Wright grew up in Augusta County and throughout his childhood, he said he had struggles dealing with emotions. Since becoming a professional counselor in 2008, part of his job includes talking with children and families.

“In our world, we use the term bibliotherapy, where we use story books, or picture books or workbooks either in conjunction with therapy or a part of therapy where the family uses it at home,” Wright said.

Wright said most of the literature available on topics like handling emotion and stress was not keeping up with the ever-changing younger generations, so he authored his first book.

“My Temper-taming workbook for us, with Herbert the Happy Hobble and the Mad monster,” Wright said.

The activities within the workbook are designed to benefit both the child and the caregiver.

“I really wanted to find really cool science experiments or magic tricks where people get their hands dirty and use those as metaphors to teach different mental health concepts,” Wright said.

Wright’s other works include ‘The Adventures of Chad’, a rhyming-style series that details a young boy’s experiences encountering and overcoming challenges with emotions. Another book of Wright’s also combines learning the alphabet with mental health strategies.
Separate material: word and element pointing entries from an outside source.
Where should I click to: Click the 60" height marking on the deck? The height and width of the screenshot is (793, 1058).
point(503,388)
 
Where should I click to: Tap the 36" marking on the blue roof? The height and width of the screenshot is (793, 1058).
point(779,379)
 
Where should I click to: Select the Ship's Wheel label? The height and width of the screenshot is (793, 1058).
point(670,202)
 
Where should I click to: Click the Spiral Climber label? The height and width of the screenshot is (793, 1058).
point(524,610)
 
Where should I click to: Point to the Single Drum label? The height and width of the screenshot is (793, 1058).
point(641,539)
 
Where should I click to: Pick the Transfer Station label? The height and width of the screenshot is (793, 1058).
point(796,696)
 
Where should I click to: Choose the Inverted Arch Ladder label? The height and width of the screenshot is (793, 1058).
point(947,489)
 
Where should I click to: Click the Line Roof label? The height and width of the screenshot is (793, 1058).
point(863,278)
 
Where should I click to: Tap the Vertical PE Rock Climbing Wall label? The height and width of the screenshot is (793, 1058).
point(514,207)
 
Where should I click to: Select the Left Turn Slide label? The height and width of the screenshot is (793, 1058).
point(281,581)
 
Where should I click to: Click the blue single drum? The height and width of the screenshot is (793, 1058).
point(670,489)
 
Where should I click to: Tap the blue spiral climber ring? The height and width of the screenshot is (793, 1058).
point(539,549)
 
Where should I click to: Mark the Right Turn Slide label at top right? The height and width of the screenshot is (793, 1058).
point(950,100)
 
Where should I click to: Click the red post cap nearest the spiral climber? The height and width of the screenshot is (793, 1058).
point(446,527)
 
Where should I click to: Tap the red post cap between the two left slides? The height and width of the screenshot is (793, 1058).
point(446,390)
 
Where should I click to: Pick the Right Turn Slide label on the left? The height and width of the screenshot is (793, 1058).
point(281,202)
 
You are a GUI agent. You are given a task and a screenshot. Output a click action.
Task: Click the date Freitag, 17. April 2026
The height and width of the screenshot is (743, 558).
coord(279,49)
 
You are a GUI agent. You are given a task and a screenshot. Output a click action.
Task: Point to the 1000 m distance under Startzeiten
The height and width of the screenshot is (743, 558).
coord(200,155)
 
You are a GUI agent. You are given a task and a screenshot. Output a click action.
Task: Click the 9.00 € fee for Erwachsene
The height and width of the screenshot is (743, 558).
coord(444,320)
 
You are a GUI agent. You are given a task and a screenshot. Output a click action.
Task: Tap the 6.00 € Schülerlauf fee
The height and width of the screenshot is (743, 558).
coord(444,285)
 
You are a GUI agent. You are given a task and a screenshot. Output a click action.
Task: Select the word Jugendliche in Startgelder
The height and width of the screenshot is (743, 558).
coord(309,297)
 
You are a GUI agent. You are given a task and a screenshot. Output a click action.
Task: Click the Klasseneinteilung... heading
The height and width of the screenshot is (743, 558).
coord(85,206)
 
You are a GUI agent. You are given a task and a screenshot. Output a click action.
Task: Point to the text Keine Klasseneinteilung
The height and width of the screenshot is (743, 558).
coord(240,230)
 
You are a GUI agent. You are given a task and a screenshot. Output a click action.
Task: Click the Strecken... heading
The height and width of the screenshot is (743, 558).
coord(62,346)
“Instead of tracing ‘A is for apple’ I can trace ‘A is for artwork’ and explain why artwork can be therapeutic so we have three different coping skills for every letter of the alphabet,” Wright said.

Overall, Wright said he hopes families can discover new ways to learn and help each other with each page of his books.

“If somebody’s struggling the whole family feels it and sometimes that can cause of a divide, sometimes big, sometimes small. But doing something like reading ‘The Adventures of Chad’ and having a good time, and then all of the fun creative activities in the workbook and having laughs while they’re learning and growing. I mean that’s the benefit right that’s why I call it family help and not self-help,” Wright said.

A portion of the proceeds of books sold through Happy Hobble Books goes to Mental Health America of Augusta, a nonprofit that advocates for mental health resources.